Hani çok çok eskiden diskolarda sis makinesi çalıştırırlardı ve göz gözü görmezdi ya sisten. ışte Asmin’in ortamı da aynen öyleydi.
Önce yoğun sisten hiçbir şey göremedim, sonra gözlerim insanları seçmeye başladı: DJ’in çaldığı yabancı pop müzik eşliğinde danseden Diyarbakır’ın “artık
eğlenmek isteyen” gençlerini gördüm.
PARK DİCLE’DEKİ ZÜMRÜT’ÜN ÖĞRETMENLİK HAYALİ
Ve Park Dicle...
Dicle Nehri kenarındaki Park Dicle birçok Anadolu kentinde benzeri olan şarkıcılı bir restoran.
Sahibi Selahattin Yıldırım bir yandan tesbihini hızlı hızlı çekerken bir yandan da anlatıyor: “Multi milyoneri de gelir buraya, avukatı, doktoru da...
Ama sanayisi gelişmemiş, hayat kadını olmayan yerlerde eğlence hayatı kötüdür, Diyarbakır’da da öyle.

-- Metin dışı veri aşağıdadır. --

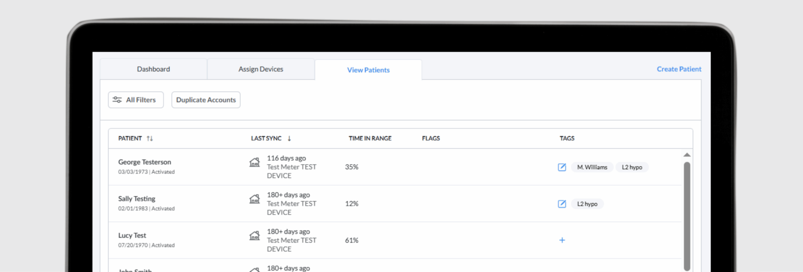
Task: Click the M. Williams tag on George Testerson
Action: (592, 167)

Bu yüzden buranın yerlisi eğlenmek için Antep’e, Mersin’e gider.”
Biz bu ilginç sohbete devam ederken sahneye Zümrüt çıkıyor.
Zümrüt hem yırtmaç hem de göğüs dekolteli kıyafetiyle gerçekten de zümrüt gibi bir kadın... Sesi Ebru Gündeş ayarında, tok tok.
Programına ara verdiğinde Zümrüt’le konuşuyorum.
Meğer öğrenciymiş, Türk dili ve edebiyatı okuyormuş.
“Edebiyat öğretmeni olacağım” diyor Zümrüt, “Sahneye devam etme niyetim yok”.
“İstanbul’a gelsen star olursun” diyorum Zümrüt’e.
“Yok” diyor, “Oralarda hiç gözüm yok, Anadolu şehirlerinde şarkı söylemek daha iyi”.
11 GÜNLÜK SİSTEM
Zümrüt ve benzeri şarkıcıların ilginç bir çalışma sistemi var.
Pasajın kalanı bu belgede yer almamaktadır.